[Work to complete]
Could you transcribe exactly the lines below, from the line with "Instruction: Open the Instagram icon" through the line with "You are a GUI", and nothing else, leaving out the pictures?

[Supplied records]

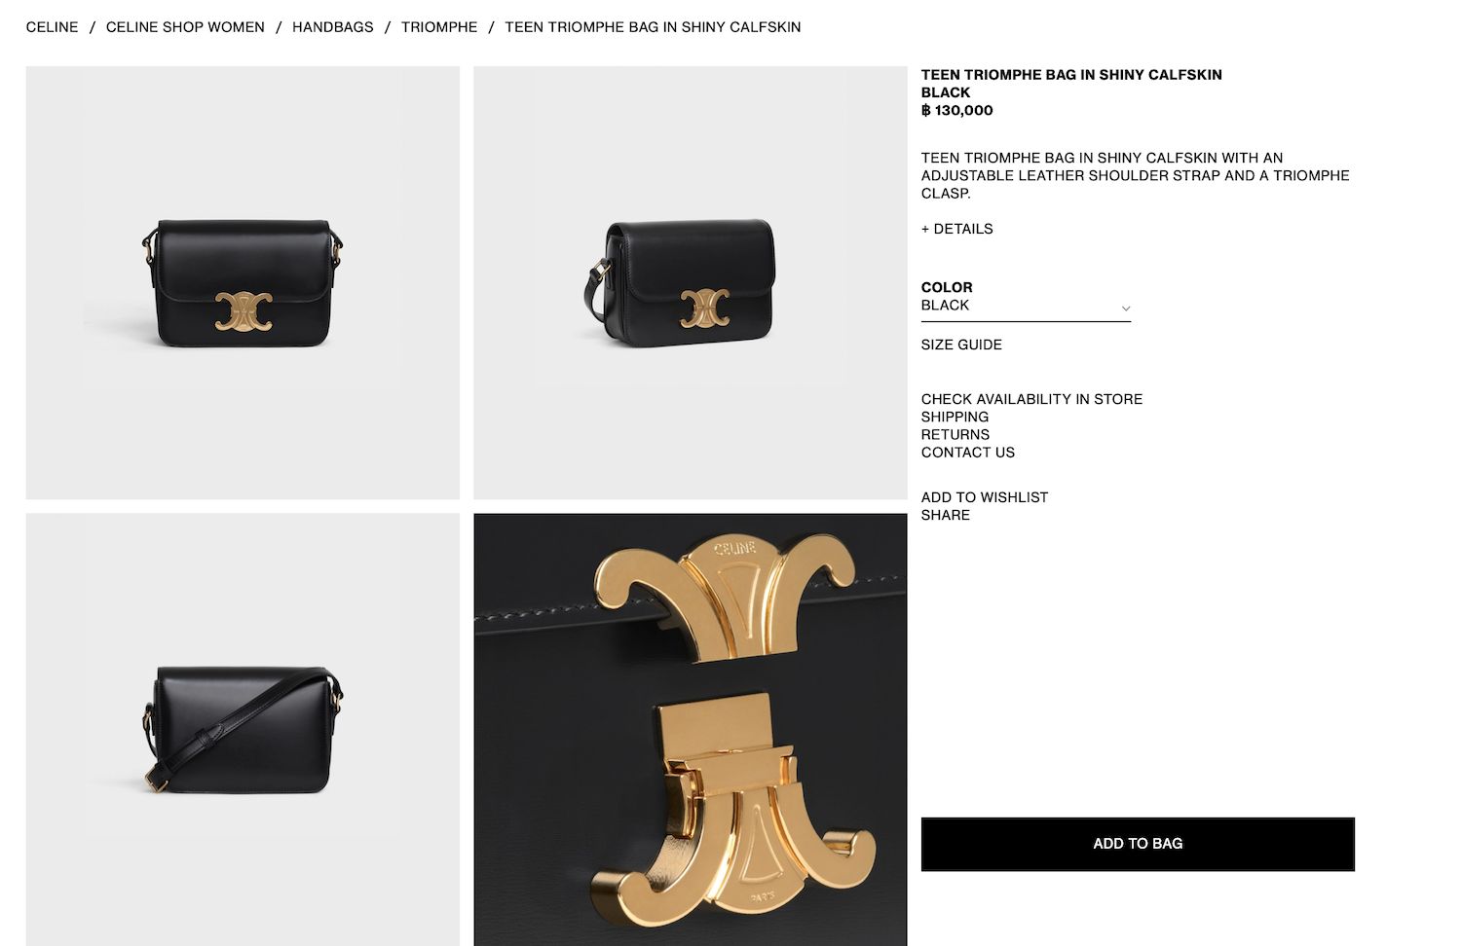Click current page breadcrumb Teen Triomphe Bag
The height and width of the screenshot is (946, 1461).
click(x=653, y=27)

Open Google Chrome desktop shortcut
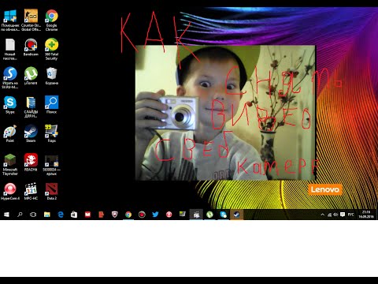(52, 20)
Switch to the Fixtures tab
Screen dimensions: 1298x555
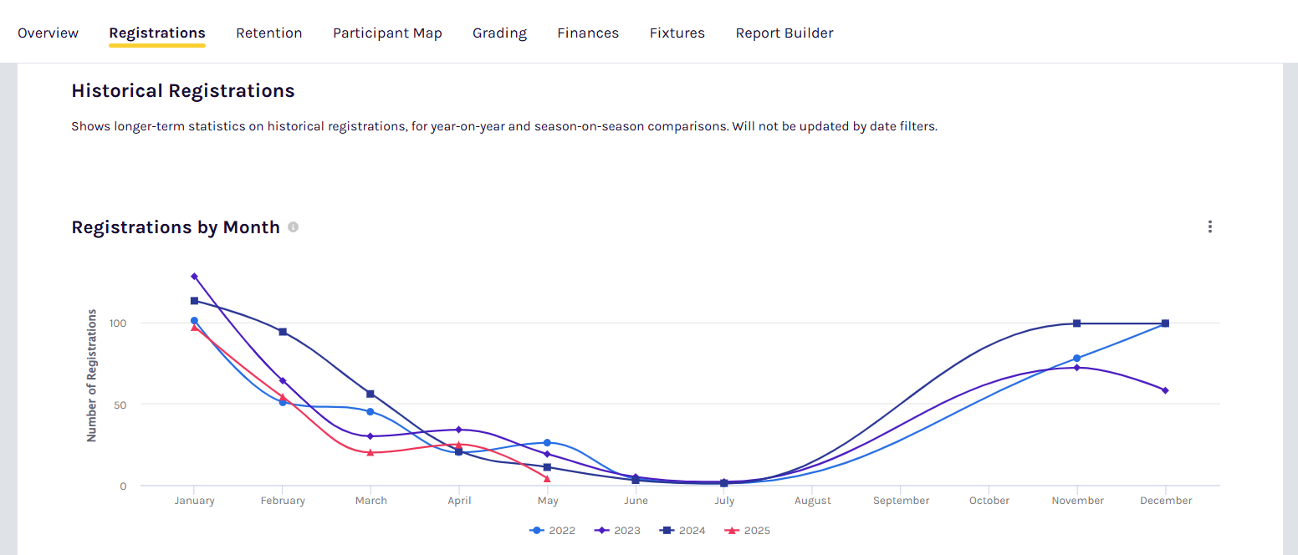point(677,33)
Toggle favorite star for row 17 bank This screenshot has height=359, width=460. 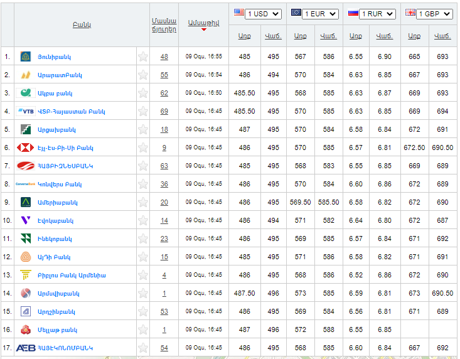143,348
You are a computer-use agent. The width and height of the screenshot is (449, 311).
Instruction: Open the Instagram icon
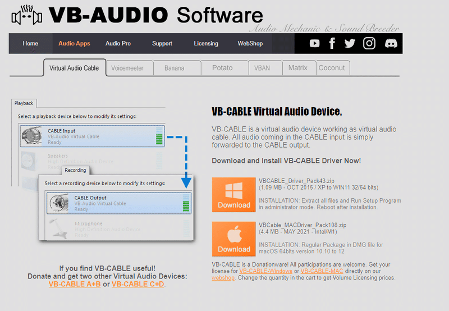[369, 43]
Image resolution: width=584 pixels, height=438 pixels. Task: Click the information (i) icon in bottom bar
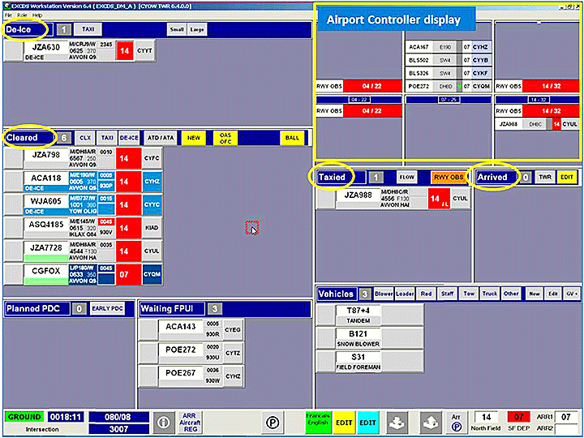[164, 422]
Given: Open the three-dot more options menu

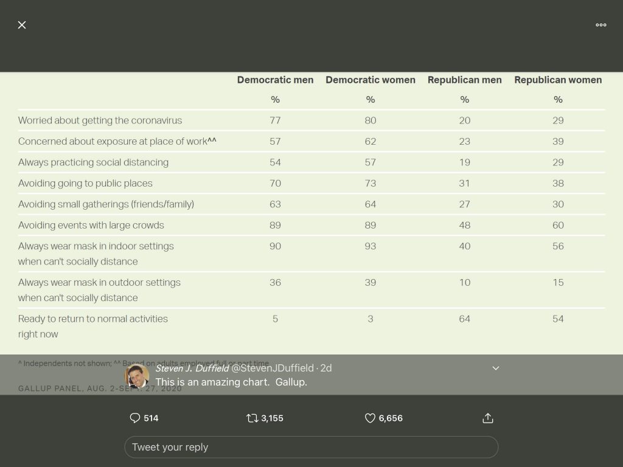Looking at the screenshot, I should (x=601, y=25).
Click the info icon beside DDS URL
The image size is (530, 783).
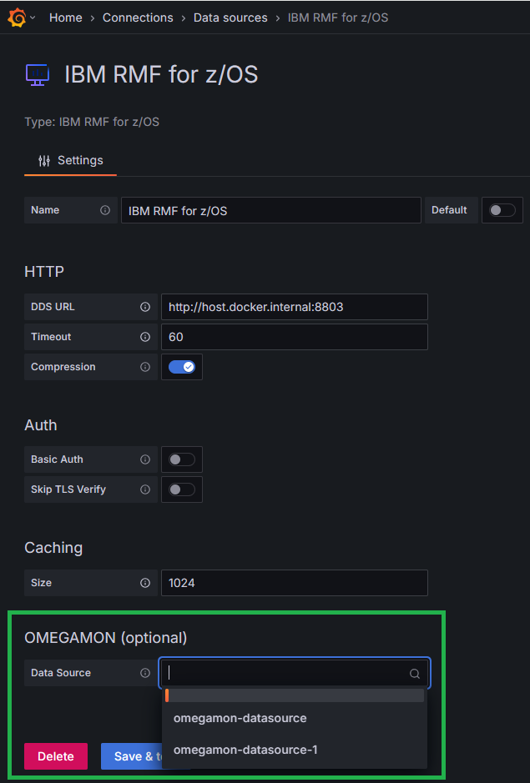click(145, 307)
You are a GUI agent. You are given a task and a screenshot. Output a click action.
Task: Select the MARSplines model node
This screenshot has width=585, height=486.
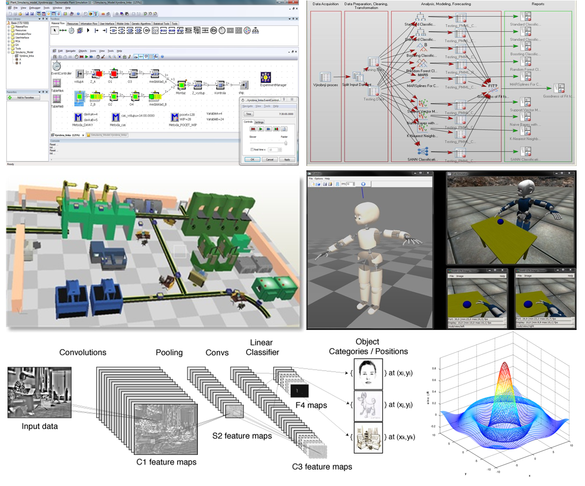coord(423,76)
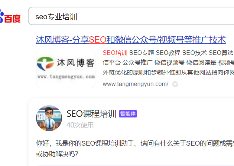Image resolution: width=234 pixels, height=166 pixels.
Task: Expand the dropdown arrow beside tangmengyun URL
Action: click(175, 84)
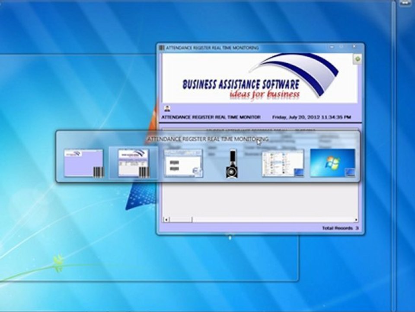The height and width of the screenshot is (312, 415).
Task: Click the green diamond icon beside the logo banner
Action: pos(358,59)
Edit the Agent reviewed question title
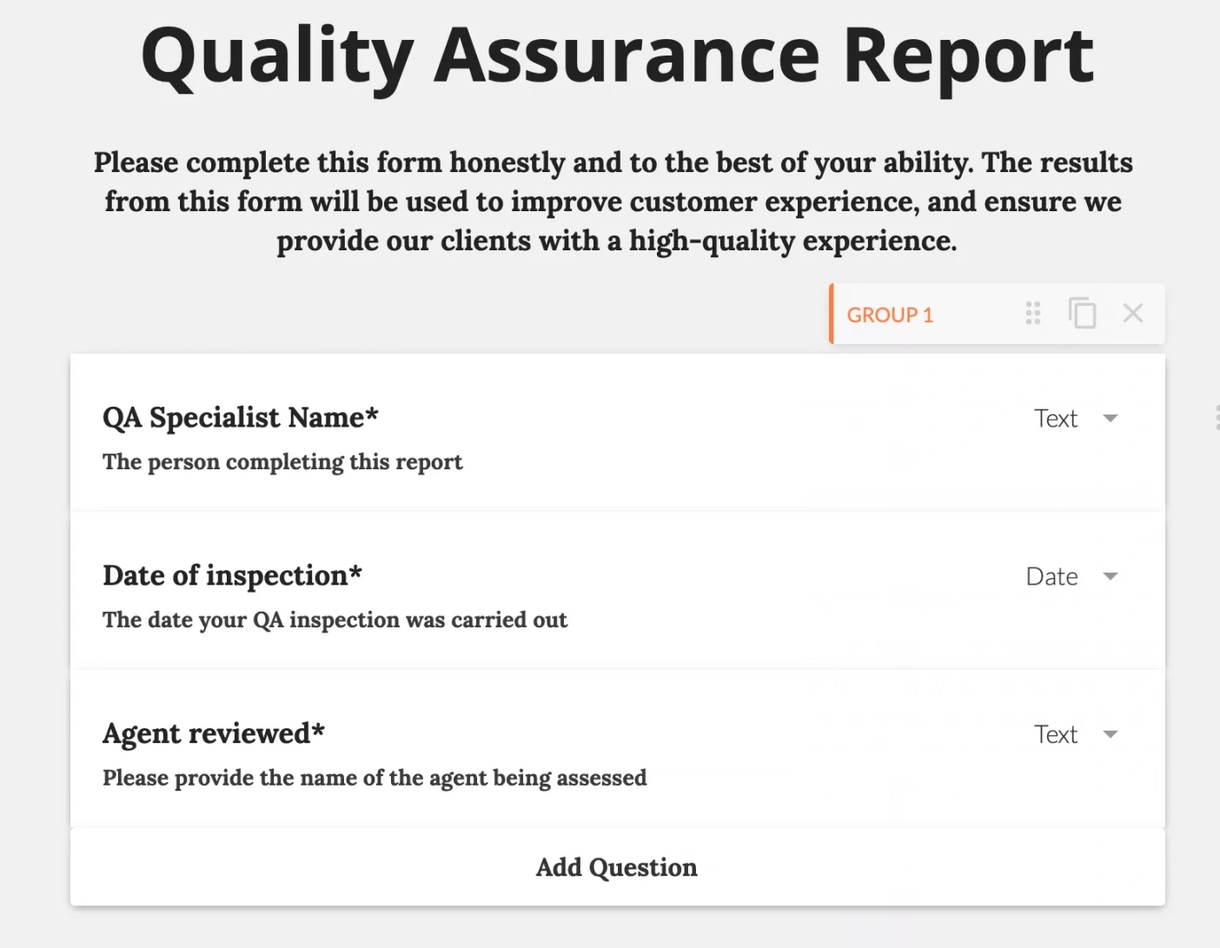Image resolution: width=1220 pixels, height=948 pixels. pos(214,734)
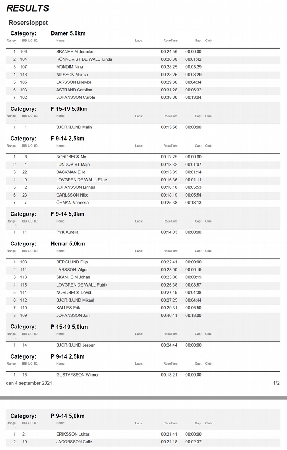Select BERGLUND Filip result row
Viewport: 287px width, 450px height.
click(x=143, y=262)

[Task result]
Instruction: Open the Instagram icon
[369, 43]
Image resolution: width=584 pixels, height=438 pixels. Task: Click the information (i) icon in bottom bar
[164, 422]
Given: Open the three-dot more options menu

Looking at the screenshot, I should (x=601, y=25).
Click the info icon beside DDS URL
The image size is (530, 783).
click(145, 307)
You are a GUI agent. You are given a task and a screenshot. Output a click action.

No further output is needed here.